- _WHAT YOU ARE ASKED TO DO_
An exact copy, beginning at the line containing "Viewport: 1266px width, 522px height." and ending at the final line of the records that follow, is the answer; it has no pictures and no other text.

Extracted records:
= = =

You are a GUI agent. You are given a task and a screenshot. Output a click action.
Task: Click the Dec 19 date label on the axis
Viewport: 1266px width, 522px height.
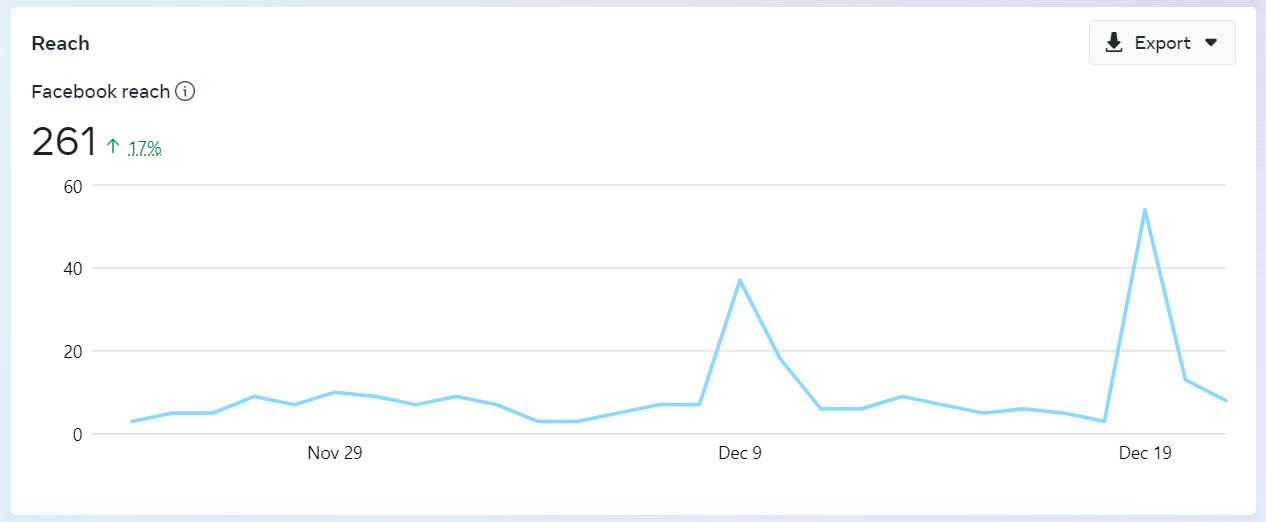[x=1145, y=453]
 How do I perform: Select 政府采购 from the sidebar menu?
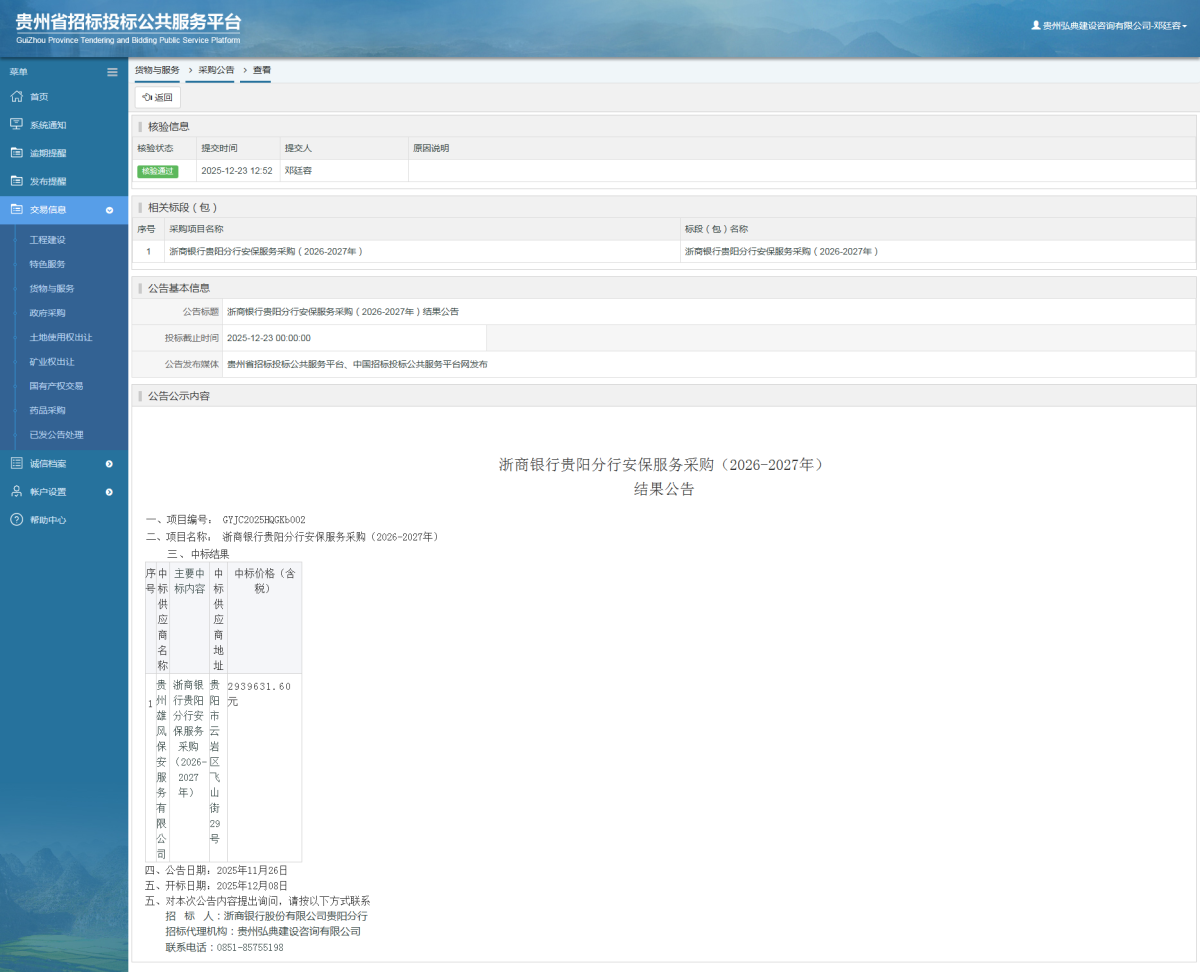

= = =

- _RESPONSE TO THIS EXERCISE_
Viewport: 1266px width, 522px height.
[x=1145, y=453]
 How do I perform: Select 政府采购 from the sidebar menu?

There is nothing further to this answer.